## INSTRUCTIONS TO FOLLOW
Copy out the line that contains "Twitter profile icon" and the lines after it through the final one in the entries below, exactly, with no other lines.

[WORKING DATA Boundary: Start]

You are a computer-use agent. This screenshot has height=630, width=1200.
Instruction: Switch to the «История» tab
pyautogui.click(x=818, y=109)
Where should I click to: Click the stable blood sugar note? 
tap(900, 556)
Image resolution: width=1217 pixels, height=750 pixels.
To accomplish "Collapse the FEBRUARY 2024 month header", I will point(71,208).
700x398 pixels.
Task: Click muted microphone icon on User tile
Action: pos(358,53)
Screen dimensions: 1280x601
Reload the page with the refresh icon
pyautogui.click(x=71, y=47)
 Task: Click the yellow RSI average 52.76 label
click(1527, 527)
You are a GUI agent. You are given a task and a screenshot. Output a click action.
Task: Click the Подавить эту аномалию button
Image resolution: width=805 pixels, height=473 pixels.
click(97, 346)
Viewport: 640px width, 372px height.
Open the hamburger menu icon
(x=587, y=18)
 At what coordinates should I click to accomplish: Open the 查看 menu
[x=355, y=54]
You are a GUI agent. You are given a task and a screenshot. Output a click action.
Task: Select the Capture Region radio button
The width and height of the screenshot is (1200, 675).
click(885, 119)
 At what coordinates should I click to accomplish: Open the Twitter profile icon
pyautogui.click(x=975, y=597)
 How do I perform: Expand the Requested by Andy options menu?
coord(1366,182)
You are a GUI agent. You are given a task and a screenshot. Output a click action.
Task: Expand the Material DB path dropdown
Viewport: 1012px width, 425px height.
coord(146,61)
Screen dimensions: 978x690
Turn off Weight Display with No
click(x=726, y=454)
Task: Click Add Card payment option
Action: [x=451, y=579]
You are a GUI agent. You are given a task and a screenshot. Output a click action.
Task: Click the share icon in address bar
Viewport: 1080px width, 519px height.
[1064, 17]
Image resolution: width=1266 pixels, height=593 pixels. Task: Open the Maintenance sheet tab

[WORKING DATA Boundary: End]

## OUTPUT OF THE TASK
 At what coordinates should I click to accomplish: Open the Twitter profile icon
pyautogui.click(x=975, y=597)
 How do I perform: Expand the Requested by Andy options menu?
coord(1366,182)
You are a GUI agent. You are given a task and a screenshot. Output a click action.
Task: Expand the Material DB path dropdown
Viewport: 1012px width, 425px height.
coord(146,61)
Screen dimensions: 978x690
Turn off Weight Display with No
click(x=726, y=454)
Task: Click Add Card payment option
Action: [x=451, y=579]
You are a GUI agent. You are given a task and a screenshot. Output a click action.
Task: Click the share icon in address bar
Viewport: 1080px width, 519px height.
[1064, 17]
Image resolution: width=1266 pixels, height=593 pixels. Task: Open the Maintenance sheet tab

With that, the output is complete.